"""

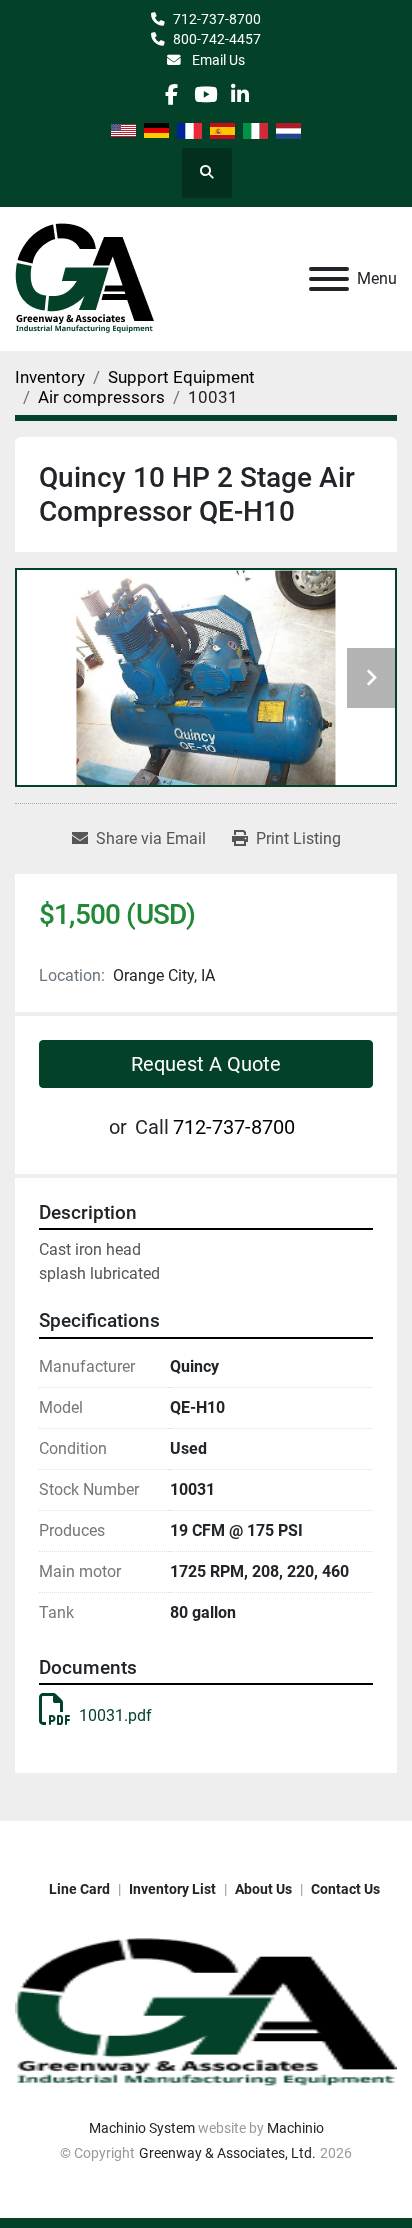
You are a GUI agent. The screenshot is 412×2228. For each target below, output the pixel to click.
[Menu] (329, 279)
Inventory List (172, 1889)
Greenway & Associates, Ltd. (227, 2153)
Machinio (295, 2128)
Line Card (79, 1889)
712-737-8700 (217, 19)
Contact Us (345, 1889)
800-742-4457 (217, 39)
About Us (263, 1889)
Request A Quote (206, 1064)
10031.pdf (115, 1715)
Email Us (217, 60)
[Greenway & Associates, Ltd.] (206, 2012)
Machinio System (142, 2128)
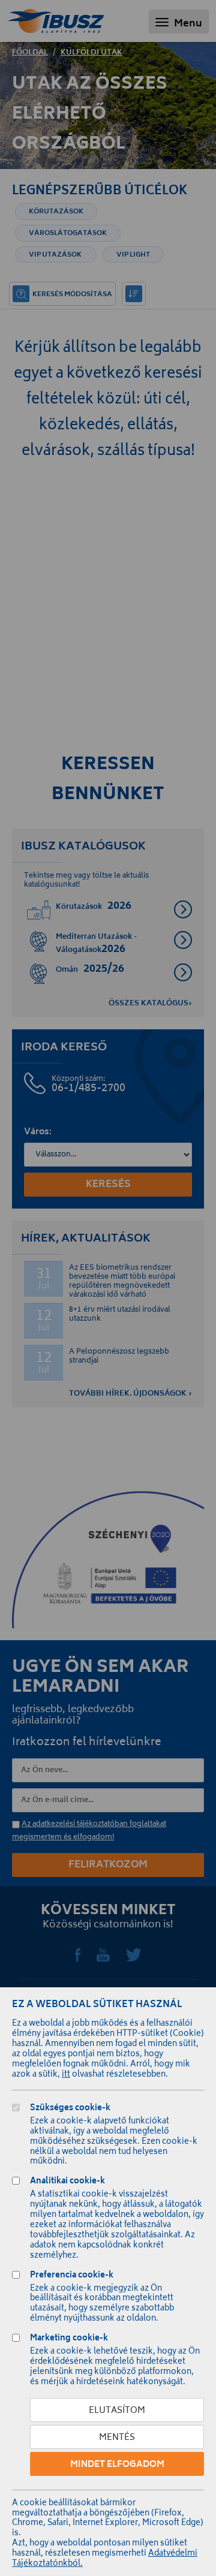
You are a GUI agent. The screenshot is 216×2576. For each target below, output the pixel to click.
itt (66, 2075)
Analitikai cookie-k (67, 2182)
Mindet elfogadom (117, 2464)
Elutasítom (117, 2410)
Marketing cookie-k (69, 2339)
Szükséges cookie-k (70, 2109)
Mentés (117, 2437)
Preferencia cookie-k (71, 2276)
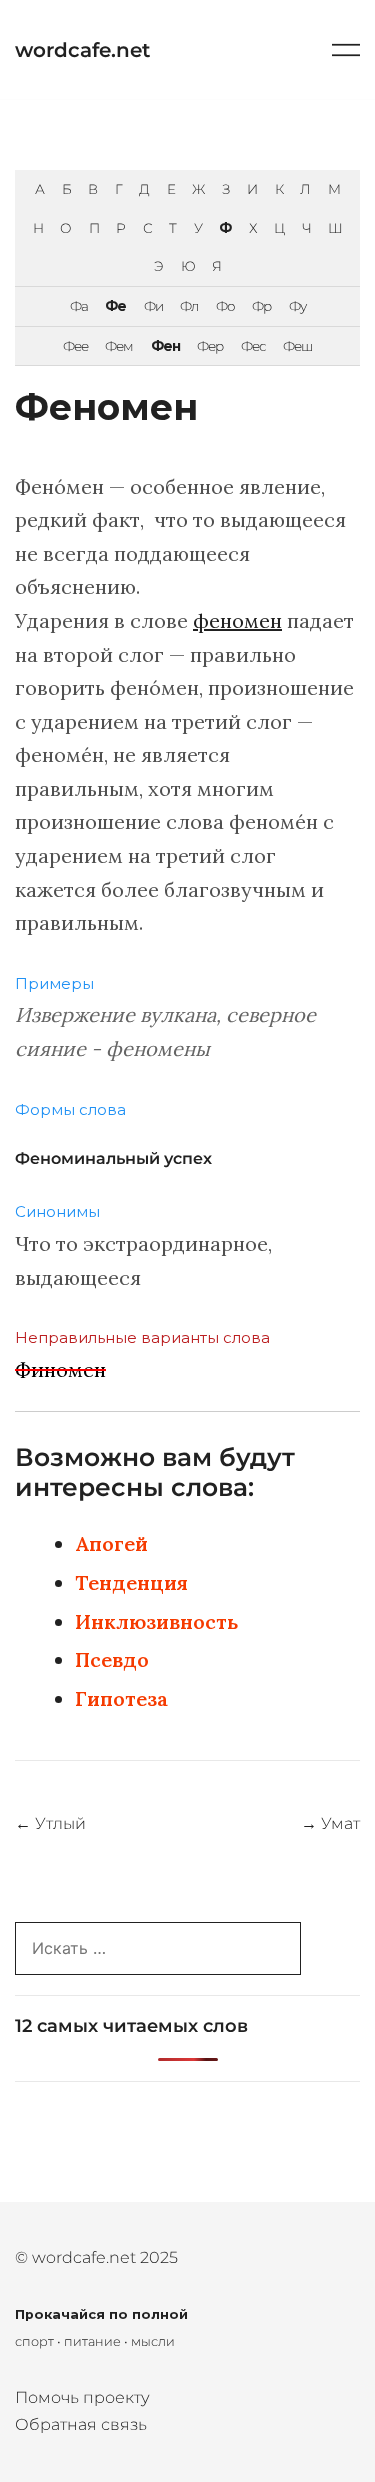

"""

◆ Instructions to follow:
The lines to retype begin with the one containing "You are a GUI agent. The screenshot is 216×2576." and end with the last line of the records. Reproduce them exactly and omit the pictures.

◆ Expected answer:
You are a GUI agent. The screenshot is 216×2576. For each target below, output the pixel to click.
itt (66, 2075)
Analitikai cookie-k (67, 2182)
Mindet elfogadom (117, 2464)
Elutasítom (117, 2410)
Marketing cookie-k (69, 2339)
Szükséges cookie-k (70, 2109)
Mentés (117, 2437)
Preferencia cookie-k (71, 2276)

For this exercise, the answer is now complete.